Depuis l'année dernière finalement, il ne cesse de faire parler. Après un premier rebondissement et revirement de situation de dernière minute juste avant le coup d'envoi de la Coupe du Monde en Russie en juin dernier, le transfert d'​Antoine Griezmann au ​FC Barcelone a enfin été officialisé cet été.

Et si beaucoup pensaient qu'une partie de l'effectif et du public de l'écurie catalane pouvait en vouloir à l'international français, son premier match au Camp Nou a démontré le contraire. Très applaudi lors de la revue de l'effectif, il l'a également été à sa sortie en cours de match. De quoi lui donner confiance pour son début de saison.

Hélas pour l'ancien joueur de la Real Sociedad, le ciel pourrait s'assombrir dans les prochains jours. Rapide rappel des faits. Transféré le 12 juillet dernier au FCB contre le montant de sa clause libératoire - passée de 200 à 120 millions d'euros le 1er du même mois - le Tricolore a depuis été accusé par l'Atlético de Madrid d'avoir négocié son arrivée en Catalogne en mars dernier.

Le FC Barcelone bientôt privé de mercato ?

Un détail qui a son importance, puisque d'après le règlement de la FIFA, un club n'a pas le droit de discuter directement avec un joueur, sans passer par l'intermédiaire du club avec lequel il est sous contrat.
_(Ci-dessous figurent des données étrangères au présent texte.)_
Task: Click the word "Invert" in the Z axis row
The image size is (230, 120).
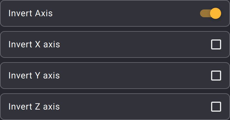Action: (x=20, y=107)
Forts de ce constat et persuadés que "Grizou" et le Barça ont été en contact, les Colchoneros ont donc immédiatement saisi les autorités.

L'Atlético réclame 80M€

Ils réclament en effet 80 millions d'euros, soit la différence entre les deux clauses libératoires. Selon ​El Mundo, pour étoffer leur dossier, ces derniers bénéficient désormais d'une pièce à conviction qui devrait tout changer : un mail signé de l’avocat du joueur, Sevan Karian, envoyé au joueur, sa sœur et agente et à leur père. Dans ce courriel, les conditions de son arrivée chez les Blaugrana sont clairement définies, ainsi que les commissions à régler.

La preuve réelle qui étaie la thèse de la formation de la capitale espagnole. Tout était joué depuis plus longtemps que la date prétendument officielle. Toujours d'après le quotidien, si ce mail n’implique aucun membre officiel de l’organigramme barcelonais, des sanctions pourraient toutefois être prises, et le cador européen pourrait être privé de recrutement sur certaines périodes de ​mercato. Un feuilleton qui n'a pas dévoilé tous ses secrets.